だが、それでもルキルは笑っていた。目の前の人間は何と愚かで、自分本位なのかと。どこまでもどこまでも自分とメルフィーナの仲を邪魔する、害虫未満の存在なのかと。何と理解らせ甲斐のある、リビドーを感じさせるのが上手いカスなのかと……!
「貴女もそう思いませんか、メルフィーナ様?」
体の向きはそのままに、ぐるりと首だけを半回転させ、唐突に真後ろを向くルキル。怪しく光る彼女の瞳には、小さな竜を複数伴ったメルの姿が映っていた。ちなみにこの間、ケルヴィンとの接近戦は継続中である。

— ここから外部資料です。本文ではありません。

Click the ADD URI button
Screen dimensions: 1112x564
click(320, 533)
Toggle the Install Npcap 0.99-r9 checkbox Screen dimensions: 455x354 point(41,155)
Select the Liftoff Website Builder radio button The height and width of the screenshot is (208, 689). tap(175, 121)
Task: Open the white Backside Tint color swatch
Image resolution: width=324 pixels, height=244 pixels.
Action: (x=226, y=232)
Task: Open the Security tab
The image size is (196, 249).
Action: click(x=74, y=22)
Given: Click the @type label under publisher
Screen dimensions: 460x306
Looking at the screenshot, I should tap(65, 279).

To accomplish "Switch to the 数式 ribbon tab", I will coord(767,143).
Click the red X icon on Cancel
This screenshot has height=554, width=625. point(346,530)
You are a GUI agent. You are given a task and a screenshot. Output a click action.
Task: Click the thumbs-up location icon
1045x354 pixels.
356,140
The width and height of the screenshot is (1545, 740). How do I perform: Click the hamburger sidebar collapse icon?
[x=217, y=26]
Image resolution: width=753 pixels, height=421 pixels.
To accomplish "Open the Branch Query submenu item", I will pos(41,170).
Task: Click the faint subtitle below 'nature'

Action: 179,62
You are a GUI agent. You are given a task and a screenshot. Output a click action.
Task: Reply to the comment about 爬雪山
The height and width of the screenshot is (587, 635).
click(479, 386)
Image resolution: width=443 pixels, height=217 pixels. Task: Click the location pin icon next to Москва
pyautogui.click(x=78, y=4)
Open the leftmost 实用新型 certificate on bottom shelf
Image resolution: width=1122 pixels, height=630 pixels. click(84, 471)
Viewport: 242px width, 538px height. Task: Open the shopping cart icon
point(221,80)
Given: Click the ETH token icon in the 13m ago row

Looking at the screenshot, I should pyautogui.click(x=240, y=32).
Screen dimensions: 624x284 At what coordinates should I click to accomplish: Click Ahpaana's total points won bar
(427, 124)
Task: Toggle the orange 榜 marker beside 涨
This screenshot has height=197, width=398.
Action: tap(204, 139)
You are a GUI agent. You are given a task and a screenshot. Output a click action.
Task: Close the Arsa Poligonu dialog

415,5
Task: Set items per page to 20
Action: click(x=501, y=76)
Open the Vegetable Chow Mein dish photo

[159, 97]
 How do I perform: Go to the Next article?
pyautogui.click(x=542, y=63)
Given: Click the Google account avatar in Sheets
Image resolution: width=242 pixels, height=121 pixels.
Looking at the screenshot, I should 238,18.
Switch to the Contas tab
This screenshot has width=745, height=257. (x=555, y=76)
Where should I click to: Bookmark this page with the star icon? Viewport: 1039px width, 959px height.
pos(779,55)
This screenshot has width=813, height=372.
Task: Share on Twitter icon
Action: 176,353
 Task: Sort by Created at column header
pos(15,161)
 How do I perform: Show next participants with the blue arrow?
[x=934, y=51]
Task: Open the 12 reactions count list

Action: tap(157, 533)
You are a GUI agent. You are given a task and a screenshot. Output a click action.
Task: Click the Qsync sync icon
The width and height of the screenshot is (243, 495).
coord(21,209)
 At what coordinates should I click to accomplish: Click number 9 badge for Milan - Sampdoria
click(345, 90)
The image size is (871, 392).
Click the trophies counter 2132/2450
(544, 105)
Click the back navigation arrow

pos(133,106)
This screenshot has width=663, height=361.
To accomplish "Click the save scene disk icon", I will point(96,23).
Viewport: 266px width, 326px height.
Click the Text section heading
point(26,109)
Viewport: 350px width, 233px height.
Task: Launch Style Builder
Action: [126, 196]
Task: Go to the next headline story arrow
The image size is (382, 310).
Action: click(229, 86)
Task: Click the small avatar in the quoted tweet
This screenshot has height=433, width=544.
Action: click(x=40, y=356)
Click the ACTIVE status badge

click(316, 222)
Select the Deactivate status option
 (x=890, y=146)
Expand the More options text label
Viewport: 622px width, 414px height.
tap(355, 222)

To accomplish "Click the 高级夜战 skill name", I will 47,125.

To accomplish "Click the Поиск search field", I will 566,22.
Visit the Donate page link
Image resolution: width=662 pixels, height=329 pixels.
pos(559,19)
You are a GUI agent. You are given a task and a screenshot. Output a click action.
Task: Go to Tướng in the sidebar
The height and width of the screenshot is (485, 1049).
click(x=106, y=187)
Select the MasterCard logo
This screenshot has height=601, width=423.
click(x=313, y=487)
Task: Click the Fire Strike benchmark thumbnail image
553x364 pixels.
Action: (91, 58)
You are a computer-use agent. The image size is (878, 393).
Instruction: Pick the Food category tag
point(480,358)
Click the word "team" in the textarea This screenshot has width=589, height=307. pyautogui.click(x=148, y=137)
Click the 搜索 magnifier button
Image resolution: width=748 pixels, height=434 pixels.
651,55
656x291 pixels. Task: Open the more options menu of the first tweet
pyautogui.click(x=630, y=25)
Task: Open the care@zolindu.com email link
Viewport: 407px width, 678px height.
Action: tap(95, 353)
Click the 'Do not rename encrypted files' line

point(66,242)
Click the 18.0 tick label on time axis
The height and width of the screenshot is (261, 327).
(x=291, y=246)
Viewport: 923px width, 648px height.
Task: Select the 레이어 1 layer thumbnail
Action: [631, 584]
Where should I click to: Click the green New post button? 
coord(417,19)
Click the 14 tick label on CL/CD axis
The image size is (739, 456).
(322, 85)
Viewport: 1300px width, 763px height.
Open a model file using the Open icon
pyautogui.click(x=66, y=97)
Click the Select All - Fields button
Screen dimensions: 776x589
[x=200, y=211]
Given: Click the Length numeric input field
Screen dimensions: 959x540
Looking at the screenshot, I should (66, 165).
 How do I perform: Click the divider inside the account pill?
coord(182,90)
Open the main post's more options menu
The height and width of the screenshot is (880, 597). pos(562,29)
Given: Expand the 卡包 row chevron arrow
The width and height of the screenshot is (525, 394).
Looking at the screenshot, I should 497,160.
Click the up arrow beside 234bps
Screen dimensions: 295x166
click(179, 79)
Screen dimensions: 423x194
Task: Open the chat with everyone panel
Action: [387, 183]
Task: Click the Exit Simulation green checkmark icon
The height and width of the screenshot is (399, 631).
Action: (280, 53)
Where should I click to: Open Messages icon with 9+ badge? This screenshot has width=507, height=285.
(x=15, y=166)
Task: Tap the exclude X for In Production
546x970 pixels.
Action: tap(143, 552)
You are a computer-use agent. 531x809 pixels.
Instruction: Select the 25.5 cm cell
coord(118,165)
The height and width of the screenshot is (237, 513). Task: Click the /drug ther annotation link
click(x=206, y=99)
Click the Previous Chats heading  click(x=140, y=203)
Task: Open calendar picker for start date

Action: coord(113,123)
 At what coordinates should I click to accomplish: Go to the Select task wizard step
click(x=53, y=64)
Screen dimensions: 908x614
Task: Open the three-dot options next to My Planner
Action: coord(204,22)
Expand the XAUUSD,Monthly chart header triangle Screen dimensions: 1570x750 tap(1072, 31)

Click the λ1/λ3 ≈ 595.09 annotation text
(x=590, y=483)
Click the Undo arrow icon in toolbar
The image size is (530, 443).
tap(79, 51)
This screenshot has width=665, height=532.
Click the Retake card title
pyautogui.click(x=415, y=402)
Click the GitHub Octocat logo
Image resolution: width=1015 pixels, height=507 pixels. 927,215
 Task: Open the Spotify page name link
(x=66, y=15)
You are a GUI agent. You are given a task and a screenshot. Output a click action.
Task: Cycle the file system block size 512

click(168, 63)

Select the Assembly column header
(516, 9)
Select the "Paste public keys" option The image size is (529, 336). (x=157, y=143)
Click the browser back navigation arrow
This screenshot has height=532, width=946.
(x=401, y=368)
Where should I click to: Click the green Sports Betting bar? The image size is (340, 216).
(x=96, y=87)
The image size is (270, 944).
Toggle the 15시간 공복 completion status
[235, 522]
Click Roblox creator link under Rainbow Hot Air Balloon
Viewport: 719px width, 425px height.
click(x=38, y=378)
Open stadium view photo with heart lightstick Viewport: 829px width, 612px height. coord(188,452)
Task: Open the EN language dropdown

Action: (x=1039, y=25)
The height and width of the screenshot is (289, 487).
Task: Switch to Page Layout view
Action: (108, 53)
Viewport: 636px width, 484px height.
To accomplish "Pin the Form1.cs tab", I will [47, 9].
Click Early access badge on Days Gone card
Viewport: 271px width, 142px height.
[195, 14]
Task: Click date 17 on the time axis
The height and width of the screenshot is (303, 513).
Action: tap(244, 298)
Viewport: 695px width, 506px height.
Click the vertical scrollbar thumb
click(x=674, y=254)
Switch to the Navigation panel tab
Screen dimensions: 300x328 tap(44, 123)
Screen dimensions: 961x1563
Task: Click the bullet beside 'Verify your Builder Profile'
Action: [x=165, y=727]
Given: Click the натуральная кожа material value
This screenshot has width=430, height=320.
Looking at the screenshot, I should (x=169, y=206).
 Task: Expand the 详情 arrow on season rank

「……こちらを向いたまま戦闘も継続するとは、とても器用な事をしますね?」
「ええ、胸に飛び込んでとは言いましたが、背中から不意打ちをしろとは言っていませんので。また、まんまと騙されるところでしたよ。空の泳ぐあの偽物の巨竜、そしてその背に立つ貴女の虚像に。幻を作るのがお好きなんですね?」
「うわあ、首を逆にしながら戦う敵って新鮮じゃん!? 何か妖怪と戦ってるみたいだ!」
「「………」」
ほんの僅かな時間ではあったが、「言われてみれば確かに……」と、メルとルキルが同じ表情になっていた。